Join English Professor Jennifer Munroe at Personally Speaking on Tuesday, Feb. 4, to learn how we to better understand the world of William Shakespeare’s plays and the relationships among men, women, animals, and plants that we see in them.
Her book Shakespeare and Ecofeminist Theory looks at both representations of “environment” that might provide insight into these relationships in early modern English history — especially those related to gender identity, and at how people’s understanding of their relationship to “environment” 400 years ago might help us redress our own environmental crises today.
Munroe will lead a conversation about her book at UNC Charlotte Center City (320 E. 9th St., Charlotte 28202). Doors will open at 6 p.m. for a reception, and the program will begin at 7 p.m. A dessert reception and book-signing will follow the author’s presentation
The event is open to the public without charge, but registration is required. Information about parking will be emailed to registrants a few days prior to the event.
This marks the 10th season in which UNC Charlotte’s College of Liberal Arts & Sciences, in partnership with J. Murrey Atkins Library and UNC Charlotte Center City, has presented free public conversations between the community and its published scholars about their research and their books.

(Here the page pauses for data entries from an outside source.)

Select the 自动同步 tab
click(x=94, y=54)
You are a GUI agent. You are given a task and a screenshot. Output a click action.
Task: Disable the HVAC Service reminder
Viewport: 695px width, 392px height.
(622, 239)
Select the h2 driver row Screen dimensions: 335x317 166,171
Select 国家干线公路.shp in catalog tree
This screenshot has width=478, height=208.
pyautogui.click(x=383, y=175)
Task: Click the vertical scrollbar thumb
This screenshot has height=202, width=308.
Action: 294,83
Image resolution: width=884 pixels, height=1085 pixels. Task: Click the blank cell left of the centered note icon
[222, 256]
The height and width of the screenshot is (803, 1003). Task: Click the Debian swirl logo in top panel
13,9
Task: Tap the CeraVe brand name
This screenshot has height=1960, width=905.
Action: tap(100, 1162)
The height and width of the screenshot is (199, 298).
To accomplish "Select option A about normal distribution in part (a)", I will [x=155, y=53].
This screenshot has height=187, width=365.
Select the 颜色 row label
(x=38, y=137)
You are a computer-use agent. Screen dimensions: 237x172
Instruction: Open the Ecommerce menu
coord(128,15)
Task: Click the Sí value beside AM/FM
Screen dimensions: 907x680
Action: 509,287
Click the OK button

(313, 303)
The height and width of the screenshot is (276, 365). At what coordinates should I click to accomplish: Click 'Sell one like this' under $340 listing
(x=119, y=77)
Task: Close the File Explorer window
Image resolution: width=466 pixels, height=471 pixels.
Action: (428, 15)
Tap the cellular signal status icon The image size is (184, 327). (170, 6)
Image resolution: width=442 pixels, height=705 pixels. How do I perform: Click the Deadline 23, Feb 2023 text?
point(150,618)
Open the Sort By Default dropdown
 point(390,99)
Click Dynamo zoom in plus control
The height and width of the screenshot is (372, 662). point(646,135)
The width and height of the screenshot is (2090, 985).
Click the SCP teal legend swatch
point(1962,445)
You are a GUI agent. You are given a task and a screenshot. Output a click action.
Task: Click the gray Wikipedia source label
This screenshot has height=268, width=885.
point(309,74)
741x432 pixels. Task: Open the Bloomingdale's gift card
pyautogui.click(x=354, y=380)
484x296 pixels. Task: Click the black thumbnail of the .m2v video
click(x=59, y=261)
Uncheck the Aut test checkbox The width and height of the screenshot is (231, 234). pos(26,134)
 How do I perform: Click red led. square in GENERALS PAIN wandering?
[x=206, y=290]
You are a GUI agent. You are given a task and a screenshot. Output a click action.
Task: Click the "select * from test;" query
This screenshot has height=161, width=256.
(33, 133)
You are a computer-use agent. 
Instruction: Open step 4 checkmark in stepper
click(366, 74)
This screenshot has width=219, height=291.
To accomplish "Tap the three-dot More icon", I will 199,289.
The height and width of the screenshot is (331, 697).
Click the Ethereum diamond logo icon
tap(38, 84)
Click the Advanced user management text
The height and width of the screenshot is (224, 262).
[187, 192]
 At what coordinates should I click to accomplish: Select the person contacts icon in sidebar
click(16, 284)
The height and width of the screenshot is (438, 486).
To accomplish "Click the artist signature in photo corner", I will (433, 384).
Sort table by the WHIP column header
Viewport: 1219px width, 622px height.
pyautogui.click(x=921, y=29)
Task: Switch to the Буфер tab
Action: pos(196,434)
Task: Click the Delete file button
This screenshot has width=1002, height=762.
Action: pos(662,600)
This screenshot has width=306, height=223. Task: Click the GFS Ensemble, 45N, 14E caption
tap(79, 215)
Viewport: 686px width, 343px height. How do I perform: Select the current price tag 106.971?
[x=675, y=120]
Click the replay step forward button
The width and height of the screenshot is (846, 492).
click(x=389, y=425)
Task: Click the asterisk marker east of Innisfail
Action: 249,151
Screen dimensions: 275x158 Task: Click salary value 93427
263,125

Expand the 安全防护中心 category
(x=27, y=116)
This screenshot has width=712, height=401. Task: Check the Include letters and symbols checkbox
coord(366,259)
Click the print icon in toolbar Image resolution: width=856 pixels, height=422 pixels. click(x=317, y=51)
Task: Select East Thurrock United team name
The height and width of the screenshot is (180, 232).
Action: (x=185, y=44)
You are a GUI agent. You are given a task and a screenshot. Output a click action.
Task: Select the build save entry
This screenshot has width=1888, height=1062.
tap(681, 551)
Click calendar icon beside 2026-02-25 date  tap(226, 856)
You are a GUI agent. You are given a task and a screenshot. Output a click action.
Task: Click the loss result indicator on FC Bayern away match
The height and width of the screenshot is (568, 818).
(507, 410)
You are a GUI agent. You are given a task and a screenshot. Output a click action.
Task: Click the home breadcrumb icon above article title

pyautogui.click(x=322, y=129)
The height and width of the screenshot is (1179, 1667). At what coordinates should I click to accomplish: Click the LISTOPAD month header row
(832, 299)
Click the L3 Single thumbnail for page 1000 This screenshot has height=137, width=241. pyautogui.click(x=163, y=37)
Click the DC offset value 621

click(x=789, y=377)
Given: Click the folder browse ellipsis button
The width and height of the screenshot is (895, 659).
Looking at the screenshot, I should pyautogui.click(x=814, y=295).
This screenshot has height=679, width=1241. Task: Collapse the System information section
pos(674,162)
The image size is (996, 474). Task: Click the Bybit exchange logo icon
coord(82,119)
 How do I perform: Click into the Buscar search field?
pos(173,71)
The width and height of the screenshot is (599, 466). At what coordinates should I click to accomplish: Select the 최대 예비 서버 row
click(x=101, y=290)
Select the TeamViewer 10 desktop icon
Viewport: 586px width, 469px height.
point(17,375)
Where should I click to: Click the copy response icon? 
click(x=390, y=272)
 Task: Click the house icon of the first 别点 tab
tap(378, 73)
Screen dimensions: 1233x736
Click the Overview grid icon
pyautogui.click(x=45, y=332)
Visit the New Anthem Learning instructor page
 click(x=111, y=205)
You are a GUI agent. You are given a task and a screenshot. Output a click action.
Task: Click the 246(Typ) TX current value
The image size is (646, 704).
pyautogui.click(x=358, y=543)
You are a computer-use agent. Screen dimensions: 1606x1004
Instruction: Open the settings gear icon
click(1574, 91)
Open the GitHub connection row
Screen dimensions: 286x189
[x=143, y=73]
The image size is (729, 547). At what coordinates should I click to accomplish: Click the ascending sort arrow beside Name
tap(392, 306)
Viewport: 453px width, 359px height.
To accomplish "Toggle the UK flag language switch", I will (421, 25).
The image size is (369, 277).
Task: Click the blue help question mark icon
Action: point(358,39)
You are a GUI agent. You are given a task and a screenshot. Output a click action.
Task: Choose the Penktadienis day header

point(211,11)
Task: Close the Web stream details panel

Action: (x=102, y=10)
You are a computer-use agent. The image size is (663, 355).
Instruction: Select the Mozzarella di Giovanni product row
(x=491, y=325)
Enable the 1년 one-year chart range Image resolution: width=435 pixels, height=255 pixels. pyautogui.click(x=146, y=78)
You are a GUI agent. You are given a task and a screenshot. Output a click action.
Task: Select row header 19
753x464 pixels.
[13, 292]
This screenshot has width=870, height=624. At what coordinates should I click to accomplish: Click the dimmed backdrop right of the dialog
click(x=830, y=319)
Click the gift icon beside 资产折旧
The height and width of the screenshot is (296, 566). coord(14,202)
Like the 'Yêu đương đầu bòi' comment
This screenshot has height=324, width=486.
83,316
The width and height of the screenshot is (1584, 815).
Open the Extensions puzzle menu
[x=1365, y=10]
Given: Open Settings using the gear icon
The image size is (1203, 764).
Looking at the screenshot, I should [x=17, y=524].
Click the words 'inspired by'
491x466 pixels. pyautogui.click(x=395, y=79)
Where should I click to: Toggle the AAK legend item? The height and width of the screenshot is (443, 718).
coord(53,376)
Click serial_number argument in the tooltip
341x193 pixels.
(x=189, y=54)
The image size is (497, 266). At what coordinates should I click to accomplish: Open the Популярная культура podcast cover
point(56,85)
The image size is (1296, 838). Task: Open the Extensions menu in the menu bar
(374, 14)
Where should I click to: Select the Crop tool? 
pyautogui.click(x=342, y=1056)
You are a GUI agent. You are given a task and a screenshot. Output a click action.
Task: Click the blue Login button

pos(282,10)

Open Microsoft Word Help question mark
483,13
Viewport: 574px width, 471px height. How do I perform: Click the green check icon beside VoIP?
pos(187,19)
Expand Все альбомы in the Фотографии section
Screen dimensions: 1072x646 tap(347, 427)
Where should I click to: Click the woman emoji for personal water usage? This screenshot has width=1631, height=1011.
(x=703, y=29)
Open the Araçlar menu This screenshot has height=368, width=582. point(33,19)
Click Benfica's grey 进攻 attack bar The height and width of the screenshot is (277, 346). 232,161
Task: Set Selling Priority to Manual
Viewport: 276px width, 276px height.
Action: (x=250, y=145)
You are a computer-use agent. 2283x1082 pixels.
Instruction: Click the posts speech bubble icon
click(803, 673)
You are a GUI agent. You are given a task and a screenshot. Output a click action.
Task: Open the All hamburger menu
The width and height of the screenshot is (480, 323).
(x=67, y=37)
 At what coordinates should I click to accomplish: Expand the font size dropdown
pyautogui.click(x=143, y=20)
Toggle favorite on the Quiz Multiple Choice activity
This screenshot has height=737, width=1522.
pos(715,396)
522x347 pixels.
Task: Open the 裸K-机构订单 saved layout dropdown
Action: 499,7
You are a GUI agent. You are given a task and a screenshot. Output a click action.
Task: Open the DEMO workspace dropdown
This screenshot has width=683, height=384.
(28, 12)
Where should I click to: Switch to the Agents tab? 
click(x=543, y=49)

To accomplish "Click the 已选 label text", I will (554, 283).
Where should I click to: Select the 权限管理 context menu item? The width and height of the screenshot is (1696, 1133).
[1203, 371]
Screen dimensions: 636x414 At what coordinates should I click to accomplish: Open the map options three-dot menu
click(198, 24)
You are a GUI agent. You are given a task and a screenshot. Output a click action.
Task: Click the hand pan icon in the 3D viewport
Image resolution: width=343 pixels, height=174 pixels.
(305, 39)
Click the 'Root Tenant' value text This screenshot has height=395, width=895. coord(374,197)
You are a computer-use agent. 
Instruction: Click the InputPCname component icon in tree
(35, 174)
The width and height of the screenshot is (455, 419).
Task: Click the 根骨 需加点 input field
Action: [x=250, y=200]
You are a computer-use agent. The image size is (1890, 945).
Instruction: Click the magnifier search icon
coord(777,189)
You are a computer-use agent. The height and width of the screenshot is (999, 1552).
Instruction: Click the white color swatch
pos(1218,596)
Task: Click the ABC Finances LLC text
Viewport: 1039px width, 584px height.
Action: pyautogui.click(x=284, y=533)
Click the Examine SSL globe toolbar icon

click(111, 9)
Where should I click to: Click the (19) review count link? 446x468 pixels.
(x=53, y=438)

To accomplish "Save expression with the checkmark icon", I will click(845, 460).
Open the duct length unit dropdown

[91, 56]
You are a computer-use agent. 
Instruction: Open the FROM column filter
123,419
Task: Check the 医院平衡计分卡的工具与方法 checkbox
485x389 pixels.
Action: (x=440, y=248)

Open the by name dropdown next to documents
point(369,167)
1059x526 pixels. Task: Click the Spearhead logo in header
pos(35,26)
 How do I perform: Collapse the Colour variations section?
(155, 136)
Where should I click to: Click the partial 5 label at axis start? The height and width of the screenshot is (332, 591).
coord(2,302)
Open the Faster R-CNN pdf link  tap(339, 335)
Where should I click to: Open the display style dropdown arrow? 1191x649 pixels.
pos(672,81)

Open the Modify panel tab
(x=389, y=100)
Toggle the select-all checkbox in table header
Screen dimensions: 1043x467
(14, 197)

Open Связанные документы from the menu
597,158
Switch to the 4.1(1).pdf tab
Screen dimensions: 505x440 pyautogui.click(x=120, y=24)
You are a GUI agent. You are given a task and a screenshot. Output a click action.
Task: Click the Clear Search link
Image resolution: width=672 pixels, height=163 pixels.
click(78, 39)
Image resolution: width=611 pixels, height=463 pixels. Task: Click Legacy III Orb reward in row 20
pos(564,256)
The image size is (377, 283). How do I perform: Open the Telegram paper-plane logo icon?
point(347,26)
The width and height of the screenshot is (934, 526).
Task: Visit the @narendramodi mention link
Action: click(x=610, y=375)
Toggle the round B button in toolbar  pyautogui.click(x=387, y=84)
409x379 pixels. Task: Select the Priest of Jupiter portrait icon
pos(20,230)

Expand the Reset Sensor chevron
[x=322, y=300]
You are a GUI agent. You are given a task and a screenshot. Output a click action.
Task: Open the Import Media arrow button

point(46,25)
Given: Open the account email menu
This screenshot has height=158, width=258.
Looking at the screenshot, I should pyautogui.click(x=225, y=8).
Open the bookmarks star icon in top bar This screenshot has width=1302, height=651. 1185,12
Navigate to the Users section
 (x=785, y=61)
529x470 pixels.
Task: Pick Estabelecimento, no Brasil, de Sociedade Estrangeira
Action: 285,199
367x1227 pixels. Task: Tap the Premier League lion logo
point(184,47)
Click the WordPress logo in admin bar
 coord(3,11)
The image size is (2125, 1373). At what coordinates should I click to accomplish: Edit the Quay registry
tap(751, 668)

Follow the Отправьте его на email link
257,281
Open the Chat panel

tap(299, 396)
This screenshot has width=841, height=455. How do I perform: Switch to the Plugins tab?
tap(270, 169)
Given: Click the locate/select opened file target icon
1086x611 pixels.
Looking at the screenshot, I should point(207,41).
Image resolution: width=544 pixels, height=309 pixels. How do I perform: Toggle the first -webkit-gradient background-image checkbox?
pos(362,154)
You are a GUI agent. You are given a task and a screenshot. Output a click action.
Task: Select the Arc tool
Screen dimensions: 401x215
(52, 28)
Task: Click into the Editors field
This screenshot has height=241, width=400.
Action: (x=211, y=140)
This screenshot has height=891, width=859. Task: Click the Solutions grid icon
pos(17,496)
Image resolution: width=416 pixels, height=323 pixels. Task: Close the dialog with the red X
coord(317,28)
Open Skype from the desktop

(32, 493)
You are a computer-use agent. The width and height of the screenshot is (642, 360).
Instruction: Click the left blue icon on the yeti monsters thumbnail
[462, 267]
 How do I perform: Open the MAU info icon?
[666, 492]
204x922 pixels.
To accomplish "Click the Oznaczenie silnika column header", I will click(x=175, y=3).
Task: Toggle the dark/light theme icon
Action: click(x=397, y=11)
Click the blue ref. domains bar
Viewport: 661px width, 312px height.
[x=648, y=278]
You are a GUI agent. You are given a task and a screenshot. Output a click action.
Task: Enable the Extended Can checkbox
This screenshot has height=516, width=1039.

Munroe is a professor of English at UNC Charlotte. She is a founding member of EMROC (Early Modern Recipes Online Collective), which is developing a public-access database of transcribed early modern manuscript recipes. She is working on an ecofeminist literary history of science titled, Mothers of Science: Women, Nature, and Writing in Early Modern England.Munroe co-wrote Shakespeare and Ecofeminist Theory with Rebecca Laroche who teaches Shakespeare, early modern women’s writing, and the environmental humanities at the University of Colorado at Colorado Springs.